Howard Friedman, president of the American Jewish Committee, said that Mubarak’s “embrace of Arafat, while presumably intended to induce the PLO to join the peace process, puts the cart before the horse. Logic and human decency require that Arafat must first unequivocally renounce terrorism and agree to peaceful coexistence with Israel. Egypt, as the first and most important Arab country to sign a peace treaty with Israel, has served as an important example of the benefits of peace to those Arabs who persist in their hostility to Israel.

“It is all the more distressing then, that Egypt now appears to be sending the wrong signal by, in addition to its continued refusal to return its Ambassador to Israel, giving public expression of support for the PLO’s leader.”

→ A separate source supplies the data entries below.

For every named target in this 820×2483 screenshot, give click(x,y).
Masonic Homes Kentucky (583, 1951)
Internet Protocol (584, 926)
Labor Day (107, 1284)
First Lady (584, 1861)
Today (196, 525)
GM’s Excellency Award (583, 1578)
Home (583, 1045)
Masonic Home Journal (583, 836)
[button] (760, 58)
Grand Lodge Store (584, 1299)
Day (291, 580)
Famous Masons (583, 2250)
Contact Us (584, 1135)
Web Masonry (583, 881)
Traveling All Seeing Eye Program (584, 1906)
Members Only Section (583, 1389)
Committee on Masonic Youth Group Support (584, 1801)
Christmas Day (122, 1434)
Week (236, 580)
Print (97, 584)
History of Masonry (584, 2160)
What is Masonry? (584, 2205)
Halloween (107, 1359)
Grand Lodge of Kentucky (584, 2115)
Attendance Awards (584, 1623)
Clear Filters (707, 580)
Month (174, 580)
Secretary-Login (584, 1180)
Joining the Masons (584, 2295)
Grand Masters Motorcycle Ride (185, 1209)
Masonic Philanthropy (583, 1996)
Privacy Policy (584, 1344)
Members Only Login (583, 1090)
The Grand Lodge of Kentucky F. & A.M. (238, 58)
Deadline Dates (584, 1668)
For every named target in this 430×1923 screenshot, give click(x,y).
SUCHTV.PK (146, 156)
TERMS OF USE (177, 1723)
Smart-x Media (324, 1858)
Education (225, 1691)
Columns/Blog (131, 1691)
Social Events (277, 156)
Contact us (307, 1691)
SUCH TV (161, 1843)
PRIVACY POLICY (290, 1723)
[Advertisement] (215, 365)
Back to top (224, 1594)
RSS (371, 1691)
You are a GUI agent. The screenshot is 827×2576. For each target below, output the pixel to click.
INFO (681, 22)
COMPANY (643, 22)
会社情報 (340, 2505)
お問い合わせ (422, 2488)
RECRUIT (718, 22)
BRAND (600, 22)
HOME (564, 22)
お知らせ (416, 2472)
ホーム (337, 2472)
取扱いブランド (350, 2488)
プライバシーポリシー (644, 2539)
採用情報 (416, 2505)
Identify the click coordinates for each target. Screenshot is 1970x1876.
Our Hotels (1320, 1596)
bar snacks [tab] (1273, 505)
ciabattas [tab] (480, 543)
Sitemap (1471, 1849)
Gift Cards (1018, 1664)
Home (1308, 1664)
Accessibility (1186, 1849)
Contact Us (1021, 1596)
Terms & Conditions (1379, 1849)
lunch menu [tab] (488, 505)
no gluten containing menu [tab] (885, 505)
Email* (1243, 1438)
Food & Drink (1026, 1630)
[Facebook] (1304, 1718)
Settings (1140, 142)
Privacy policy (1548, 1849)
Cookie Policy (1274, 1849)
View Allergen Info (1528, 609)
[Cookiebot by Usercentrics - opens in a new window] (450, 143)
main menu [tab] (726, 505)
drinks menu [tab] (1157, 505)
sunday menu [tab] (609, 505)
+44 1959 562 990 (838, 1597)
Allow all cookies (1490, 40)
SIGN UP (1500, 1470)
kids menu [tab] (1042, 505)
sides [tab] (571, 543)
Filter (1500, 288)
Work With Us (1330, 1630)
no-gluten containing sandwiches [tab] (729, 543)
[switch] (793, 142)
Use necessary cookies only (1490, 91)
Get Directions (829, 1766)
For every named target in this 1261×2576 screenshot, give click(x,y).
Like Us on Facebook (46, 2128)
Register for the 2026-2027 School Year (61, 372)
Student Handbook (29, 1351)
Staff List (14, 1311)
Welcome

Alleck Resnick, president of the Zionist Organization of America, sent a telegram to Reagan declaring that it is “a travesty of justice for any civilized nation to suggest a role for Arafat in the Mideast peace process when new non-violent and non-PLO Palestinian Arab leadership and King Hussein of Jordan should be asked to step forward.”

He added: “Mr. President, we must as well express our grave misgivings over U.S. expressions of support for the Arafat-Mubarak meeting as a harrowing contradiction of your stated concern to put an end to the scourge of terrorism currently threatening democratic forces around the world.”


Israeli opposition leader Peres told reporters in Jerusalem yesterday that while he “could not give the (Mubarak-Arafat) meeting my blessing, ” it did demonstrate that the Palestinians now know they can make no moves without Egypt, regardless of Egypt’s peace treaty with Israel.

Peres stressed that he does not regard the PLO or Arafat as partners in peace talks “yesterday, today or maybe even tomorrow. ” But Israel’s aim should be to coordinate its strategy on the Palestinian issue with the U.S., not with Egypt.

This, he said, should be Israel’s immediate goal now that there is a possibility that Reagan’s peace initiative may be revived.

“The burning issue today is not whether the U.S. will store its medical supplies here,” Peres said in a reference to the new U.S.-Israel cooperation agreement. “Rather, the central problem is the continuation of the peace process. And on this we have no common strategy with Washington,” he said.


Meanwhile, the official Egyptian news agency, Mena, reported today that Arafat, now in North Yemen, has promised radical changes in the Palestinian approach to the Middle East conflict.

“There will be new trends for Palestinian action, details of which will be announced as soon as possible,” the PLO chief was quoted as saying. He also charged that there was a conspiracy between Israel and unnamed Arab “parties” to divide the Middle East into spheres of influence favoring Israel.